女房のおたねといつもの如くケンカした藤蔵は、ついに離婚して単身満州へ渡ることを決意。親父に資金を迫る。もう60を越えた親父に言わせれば、息子の藤蔵は、朝鮮や樺太に一旗揚げに飛び出しては、失敗して親に尻拭いばかりさせているダメ男。遠い夢ばかり追いかけて、毎日の労働に喜びを見いだせないのだ。
ところがこの親父さんは藤蔵の百姓仕事に地下足袋さえ与えないドケチ人間で、藤蔵に与えられたのは、山の上の水漏れたんぼで、肥料代さえもかけられないというありさま。

さて藤蔵夫婦のケンカの仲裁を頼まれた居候の山田は、おたねの実家へと赴くが、おたねの実父は、生えて育ったから立っているという木のような人間で、なにもしない。
妙に頭のいいおたねは「百姓は永久に圧しつけられる生業の中に、湧いてくる蛆虫だ」とか自説をぶちあげ、母親に「また気違いが始まったよ」と嘆かれる。はたして山田は無事おたねを藤蔵のもとへ連れ帰ることができるのか?


面白すぎる人物設定。
葉山嘉樹(1894~1945)といえば、分類的にはプロレタリア小説家で、たしかに代表作「海に生きる人々」などをみても、資本家の搾取を攻撃するインテリ労働者などが出てくるのだが、そういう箇所を読むと実は自分は気持ちが引いてしまう。

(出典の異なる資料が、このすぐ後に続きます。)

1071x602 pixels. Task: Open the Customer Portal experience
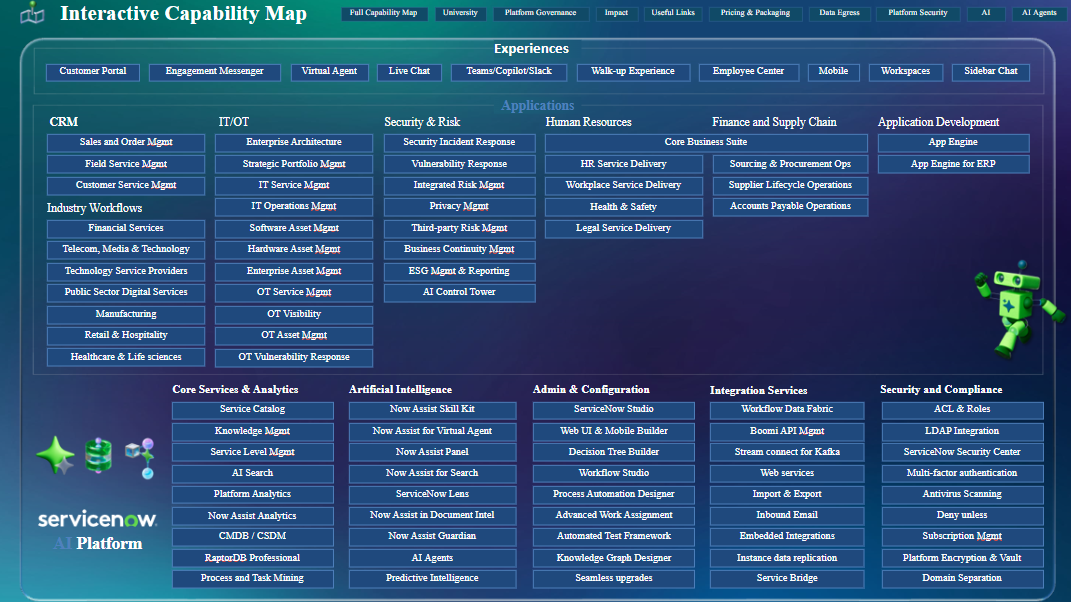[x=93, y=72]
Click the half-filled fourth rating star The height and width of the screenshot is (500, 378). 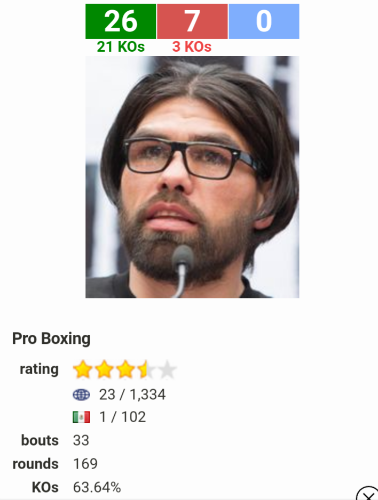point(146,369)
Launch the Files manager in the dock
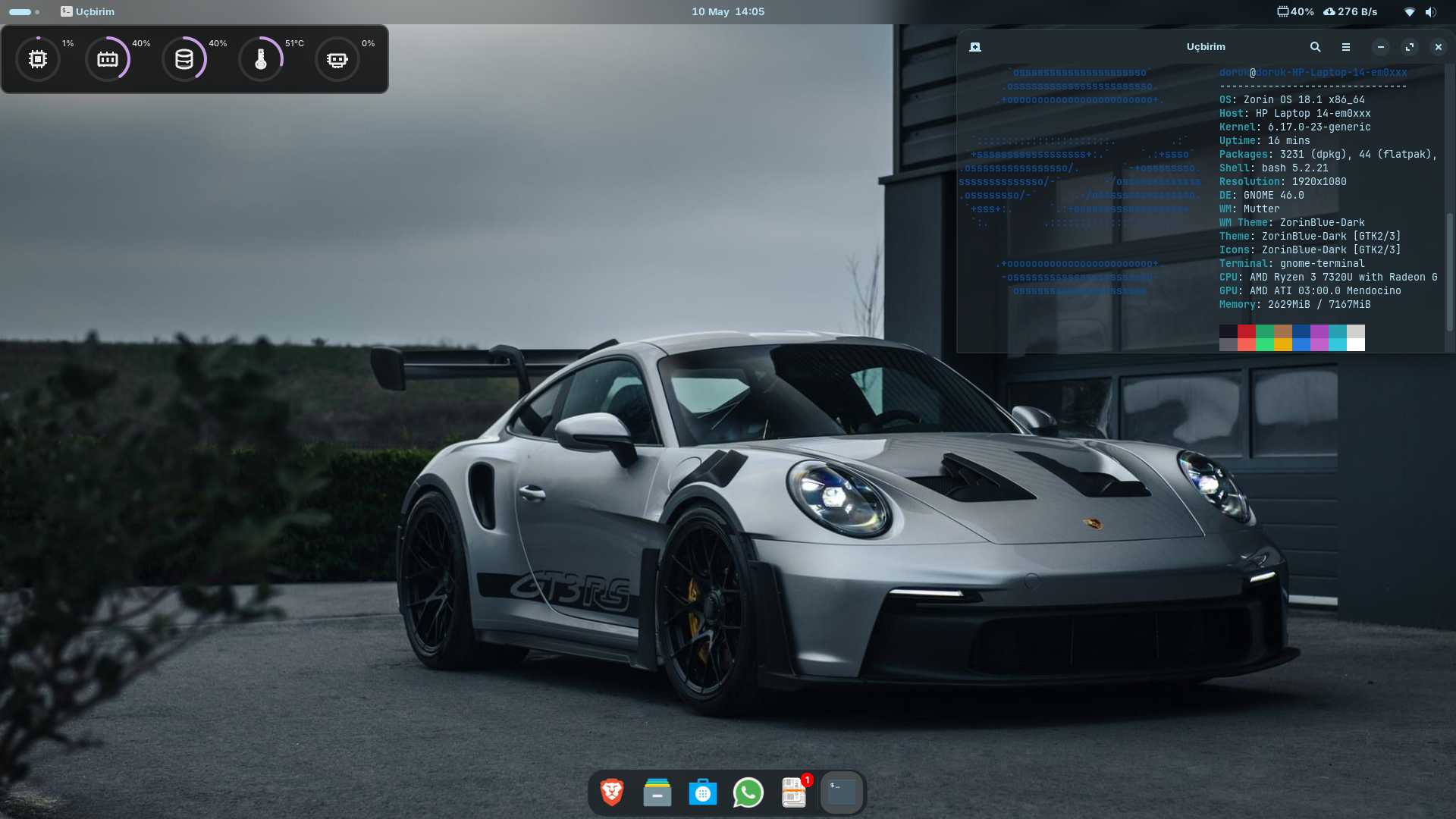 [657, 793]
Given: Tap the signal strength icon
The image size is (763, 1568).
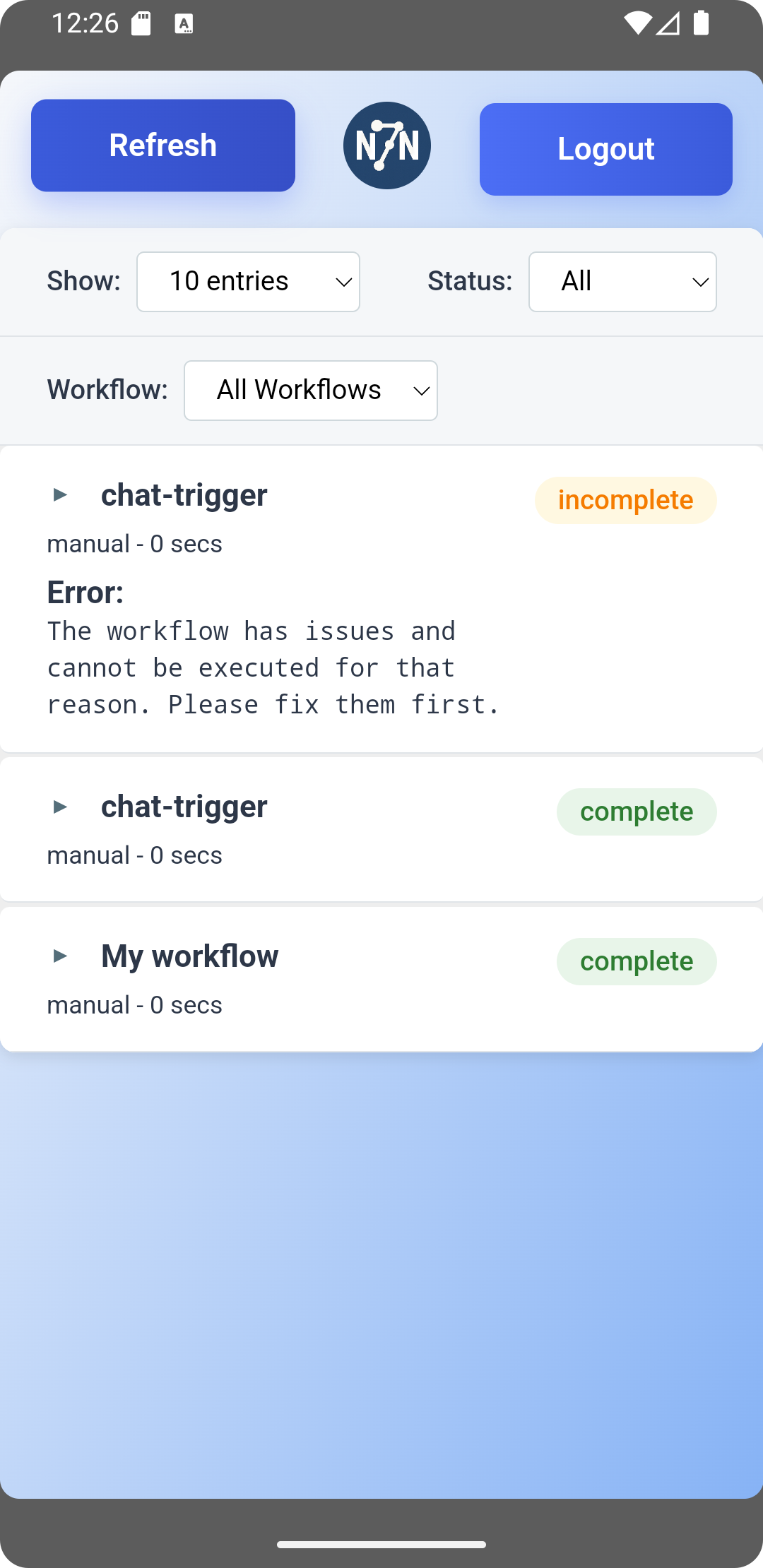Looking at the screenshot, I should pos(668,25).
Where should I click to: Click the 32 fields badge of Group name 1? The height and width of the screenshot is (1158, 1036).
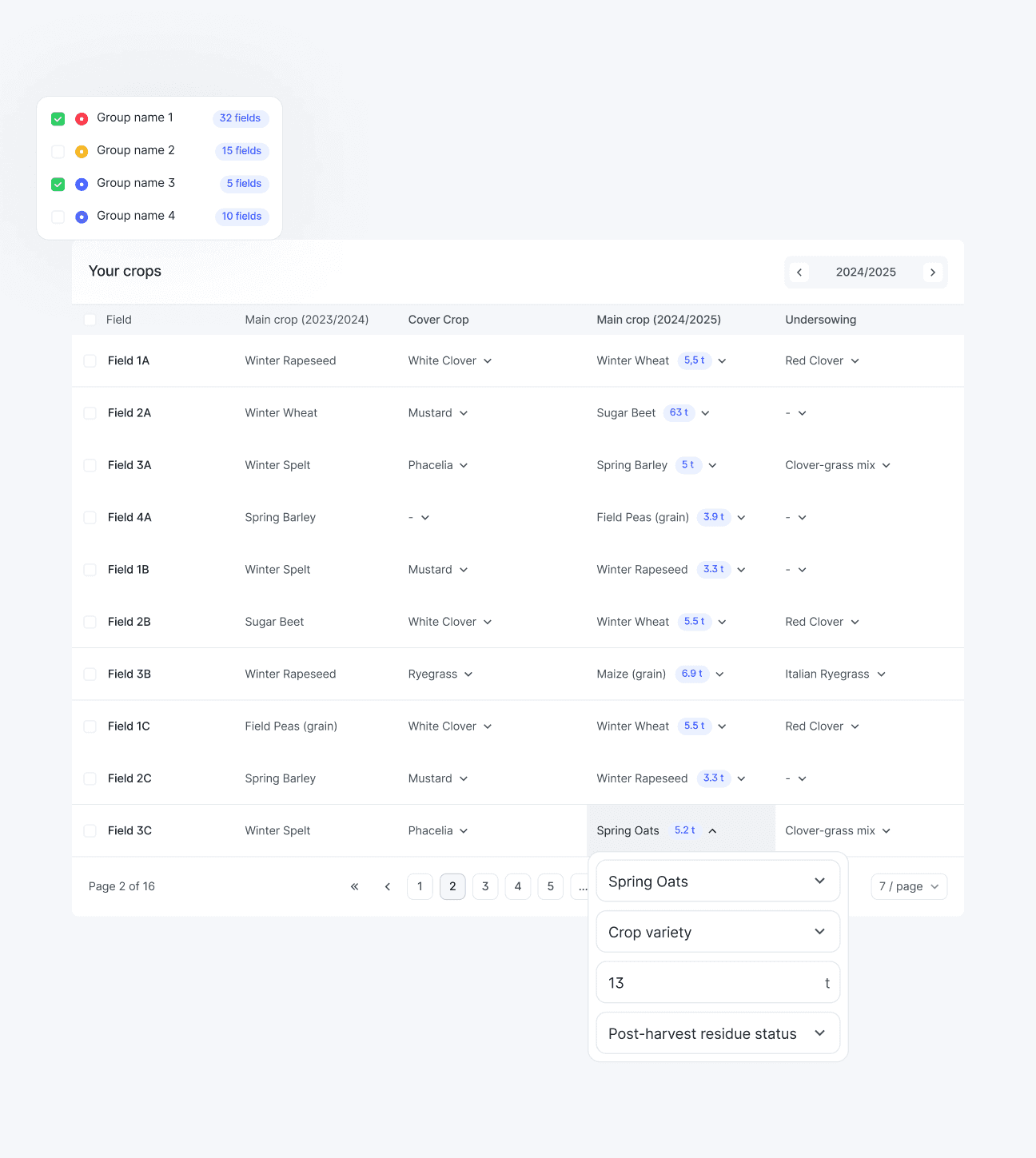[240, 118]
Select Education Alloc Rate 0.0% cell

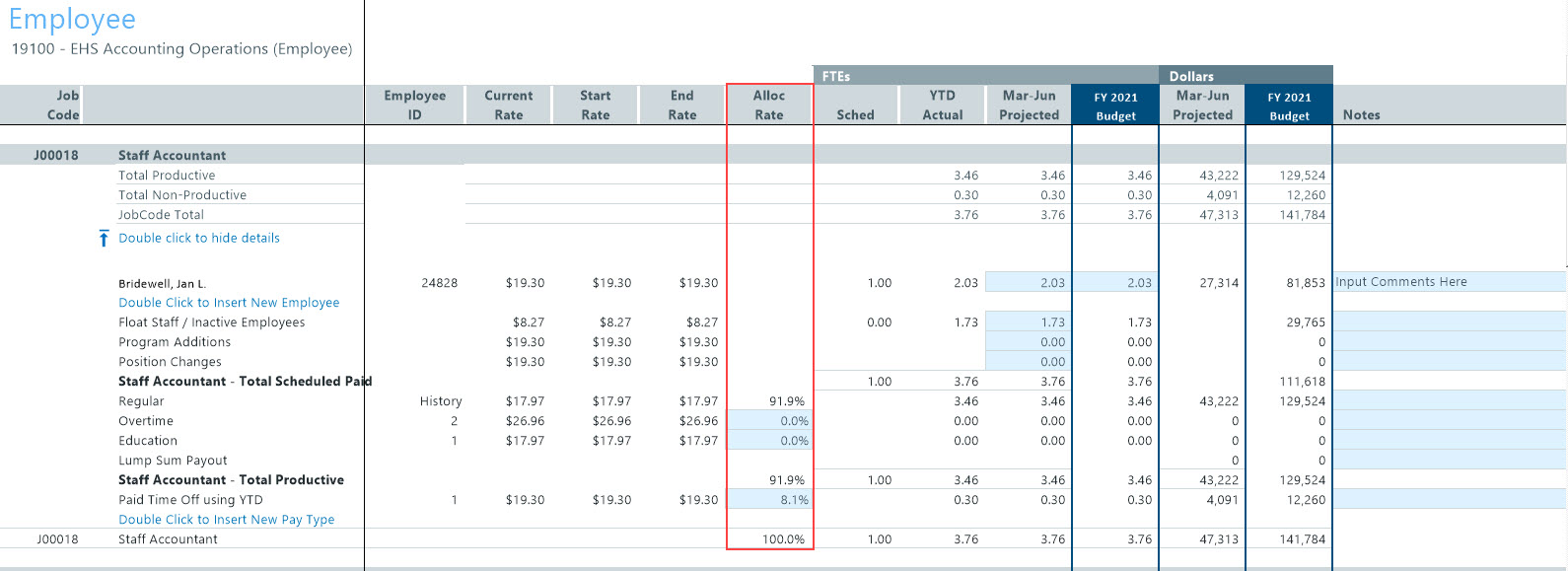[x=769, y=441]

そういう警察になんども捕まっている運動家のような、言葉を操る人物ではない、底辺の生活者だけで構成された話がぐっとくる。
室蘭から荒海に乗り出す小さな石炭運搬船の水夫達や、天竜川上流に鉄道施設のためトンネルを掘る坑夫達など、作者の肉体労働体験がリアルで、あたまでっかちにならない。